The task
All of the entries below should be copied exactly as they appear.

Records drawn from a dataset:

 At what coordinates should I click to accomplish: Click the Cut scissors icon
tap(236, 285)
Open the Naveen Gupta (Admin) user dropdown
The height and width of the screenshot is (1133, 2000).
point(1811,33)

Task result
 At what coordinates should I click to accomplish: Click the Cut scissors icon
tap(236, 285)
Open the Naveen Gupta (Admin) user dropdown
The height and width of the screenshot is (1133, 2000).
point(1811,33)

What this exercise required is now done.